#### [REQUIRED TASK]
Copy out the listing word for word, starting at the line that contains "Given: Select the" and continuing through the last line of the listing. Omit the pictures from your reply.

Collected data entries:
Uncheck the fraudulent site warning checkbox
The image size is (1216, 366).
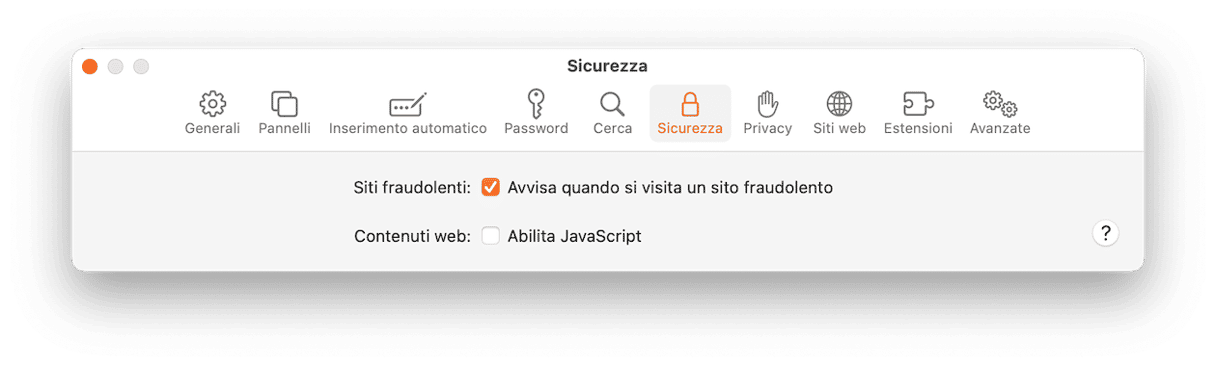(490, 187)
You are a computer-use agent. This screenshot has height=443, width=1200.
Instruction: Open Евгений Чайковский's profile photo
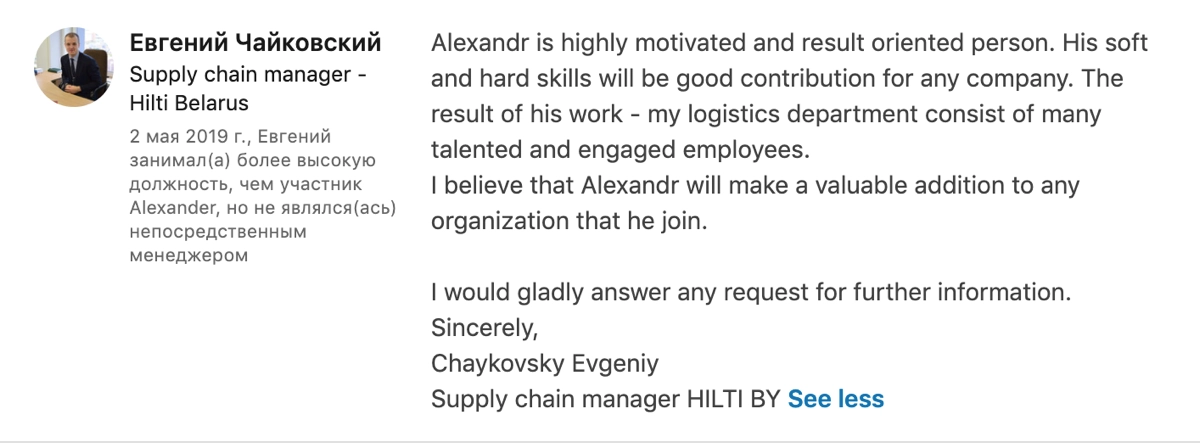(x=74, y=66)
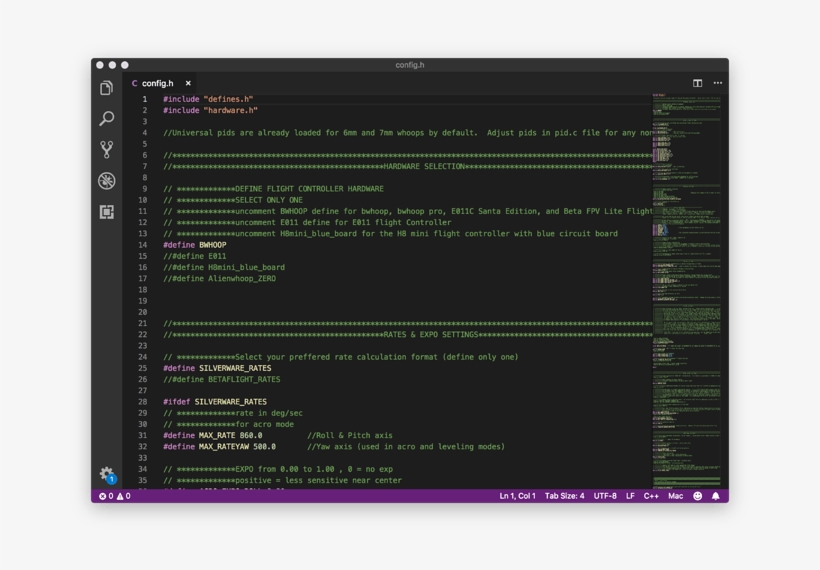Image resolution: width=820 pixels, height=570 pixels.
Task: Click Ln 1, Col 1 to go to line
Action: point(517,496)
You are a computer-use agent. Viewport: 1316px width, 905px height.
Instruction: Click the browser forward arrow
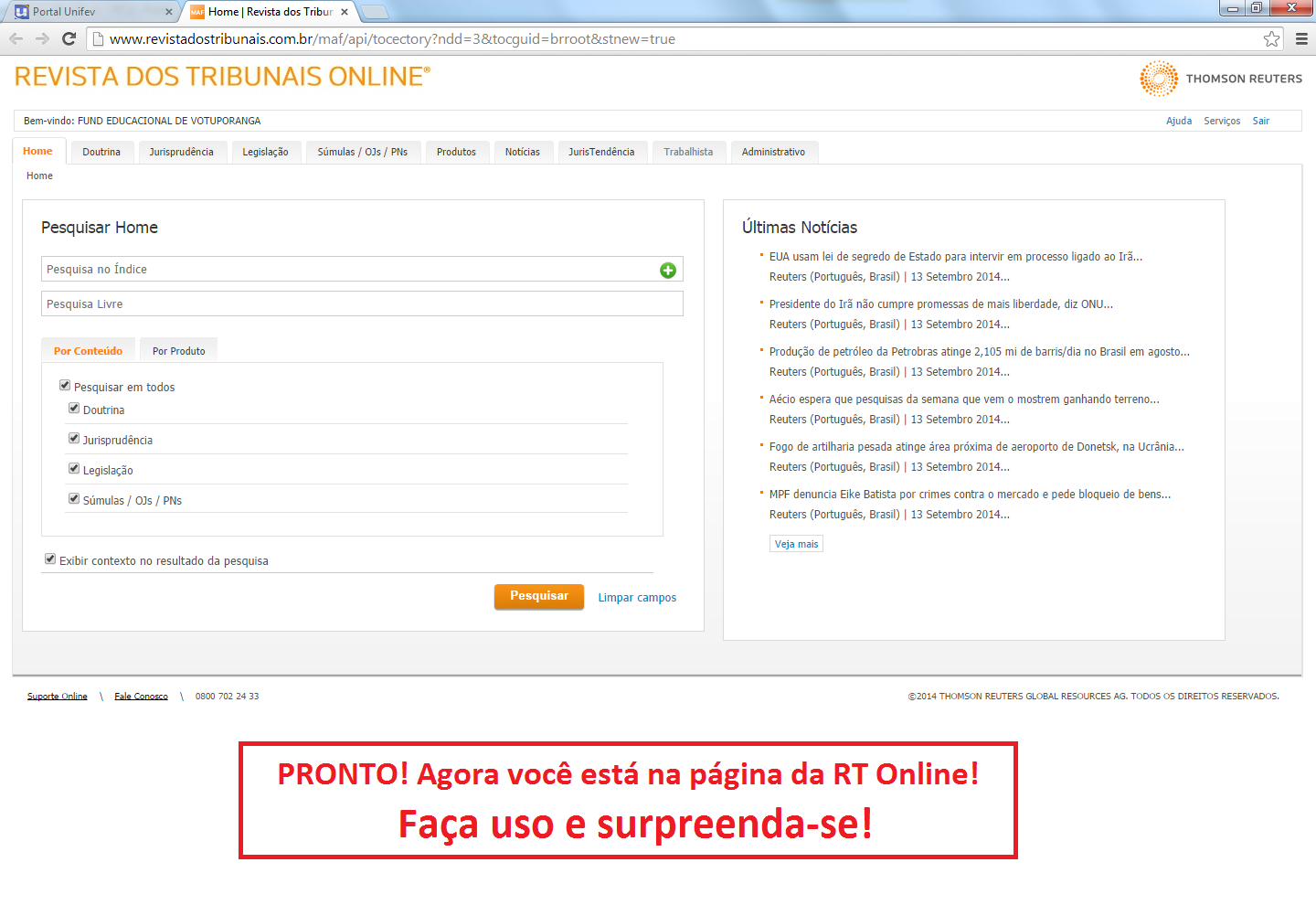pyautogui.click(x=42, y=38)
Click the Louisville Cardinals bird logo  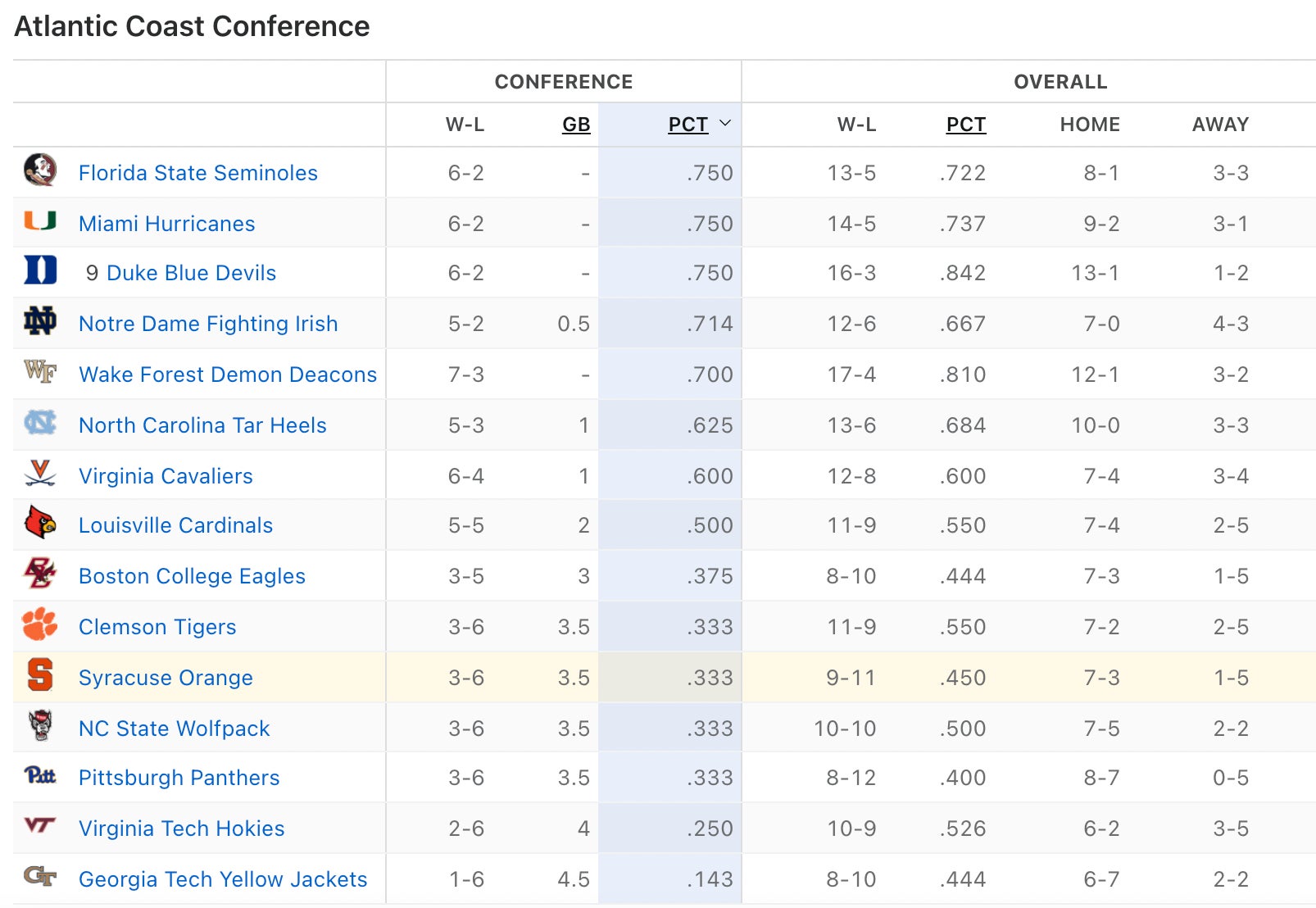pyautogui.click(x=39, y=523)
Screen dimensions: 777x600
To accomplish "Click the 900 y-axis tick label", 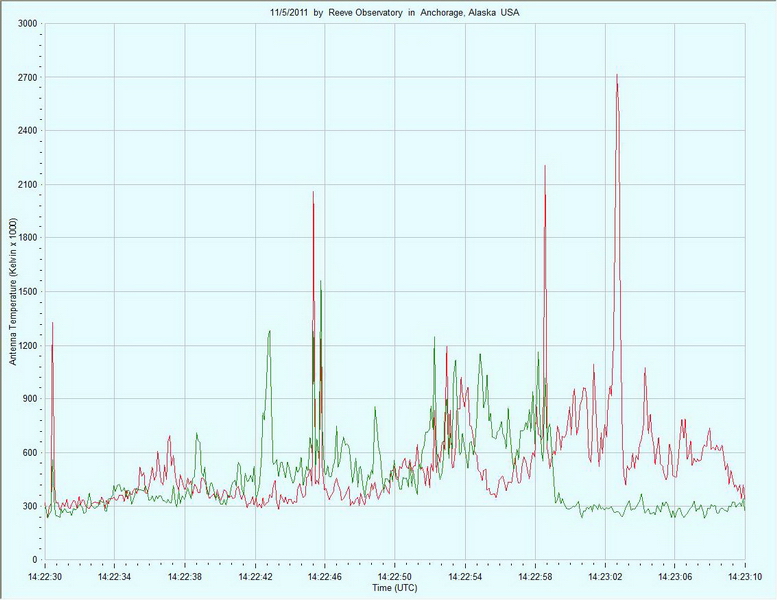I will point(29,399).
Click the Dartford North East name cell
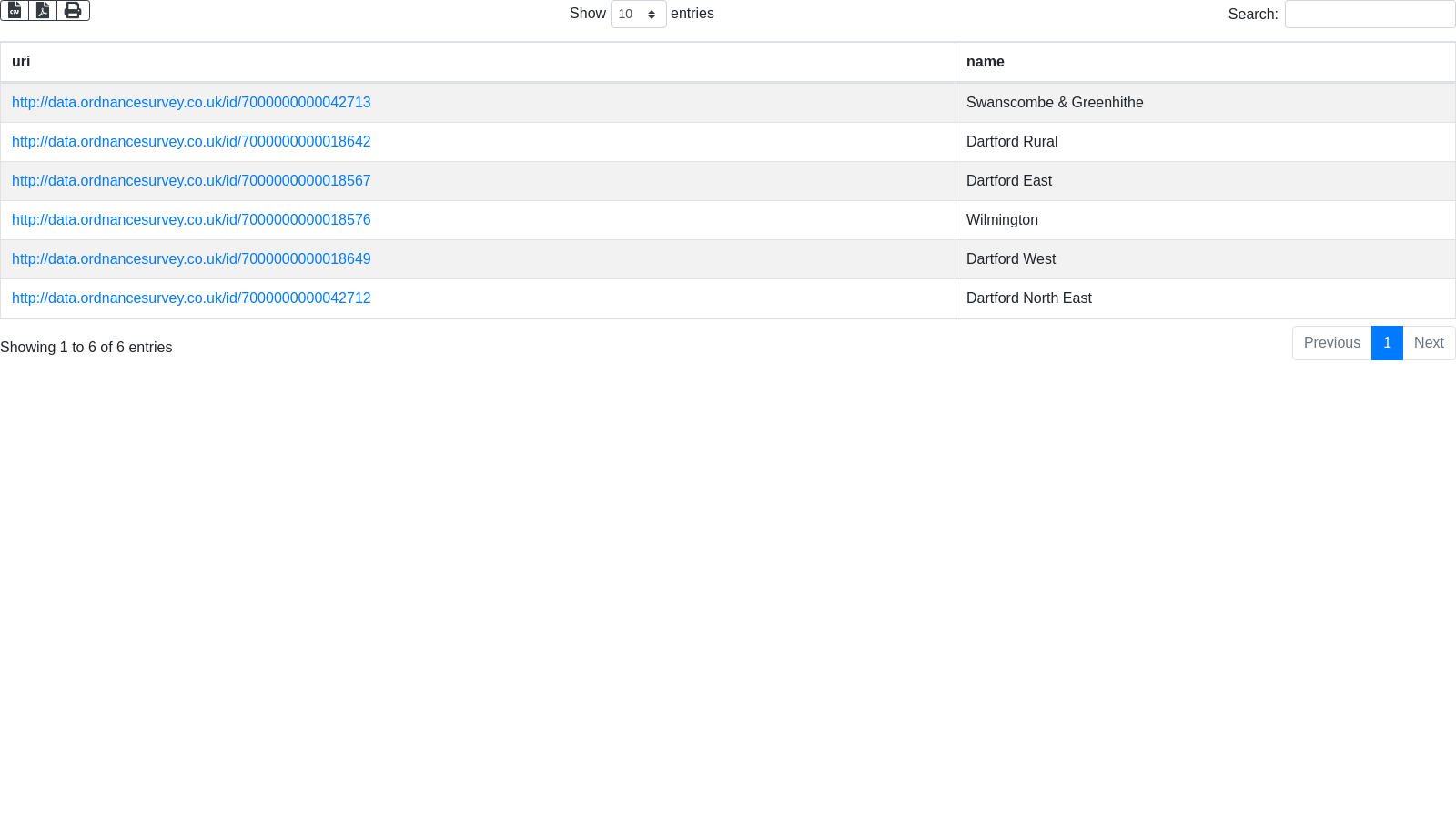Viewport: 1456px width, 819px height. [x=1028, y=298]
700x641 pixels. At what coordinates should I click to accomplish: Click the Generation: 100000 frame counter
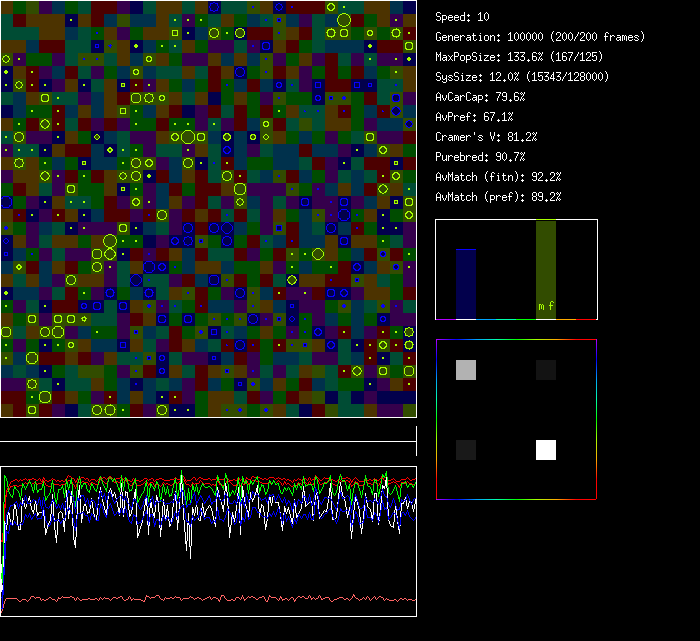point(540,37)
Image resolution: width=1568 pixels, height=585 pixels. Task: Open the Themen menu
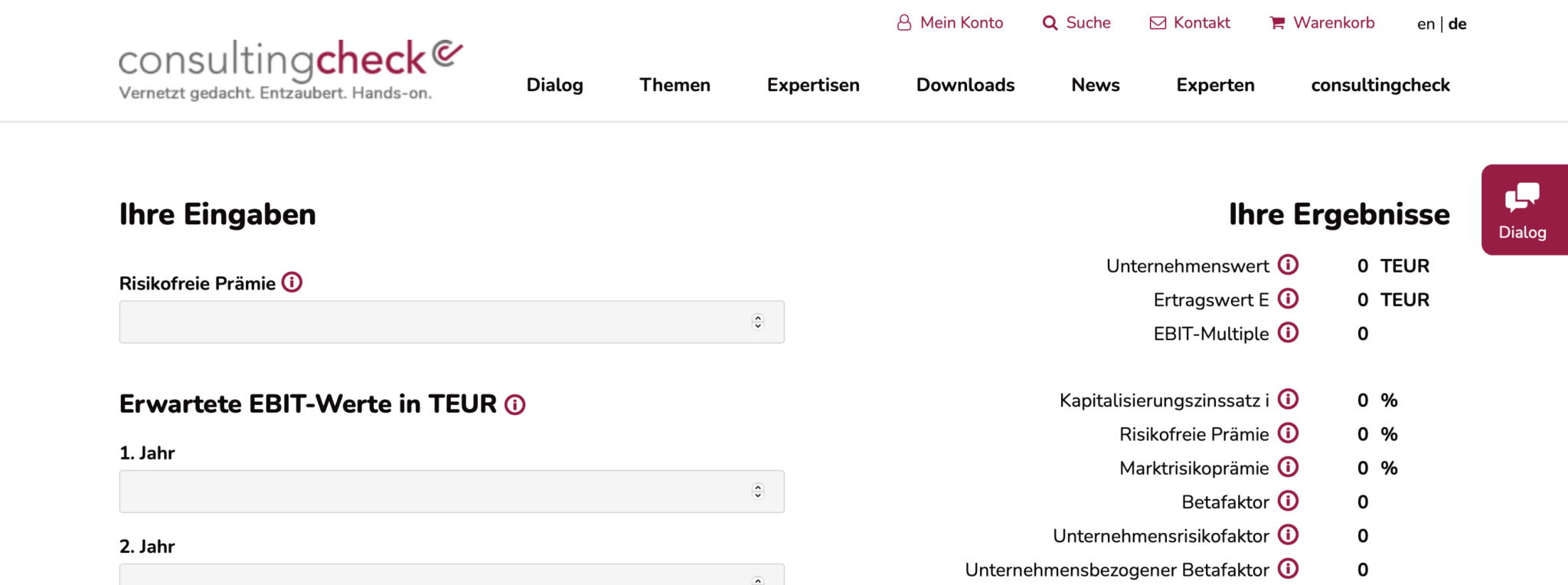click(675, 85)
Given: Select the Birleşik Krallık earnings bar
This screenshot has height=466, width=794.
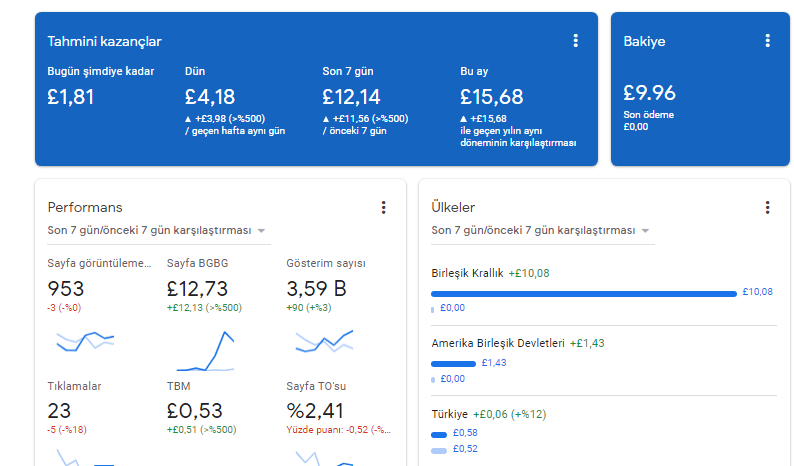Looking at the screenshot, I should coord(583,294).
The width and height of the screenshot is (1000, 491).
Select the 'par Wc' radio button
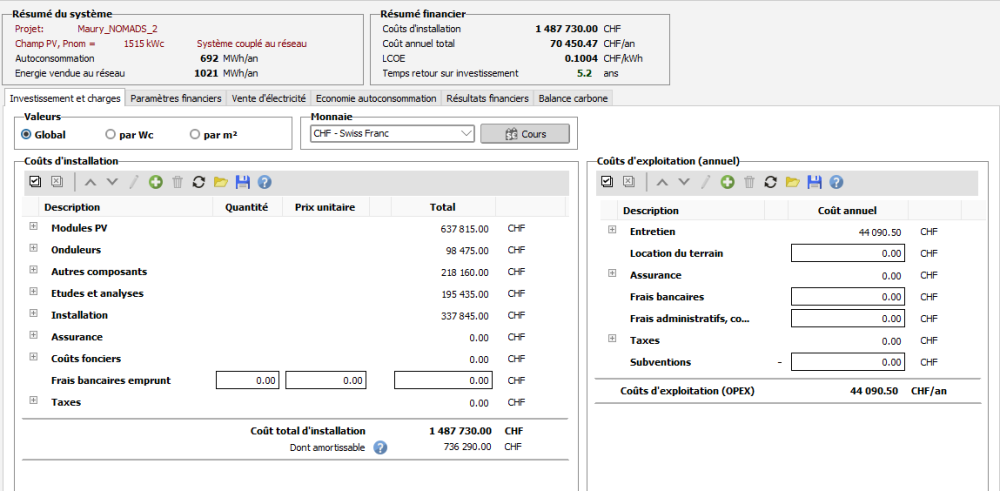click(111, 134)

#### [RESPONSE FOR THIS EXERCISE]
Given: Select the Birleşik Krallık earnings bar
This screenshot has height=466, width=794.
Looking at the screenshot, I should coord(583,294).
The width and height of the screenshot is (1000, 491).
Select the 'par Wc' radio button
click(111, 134)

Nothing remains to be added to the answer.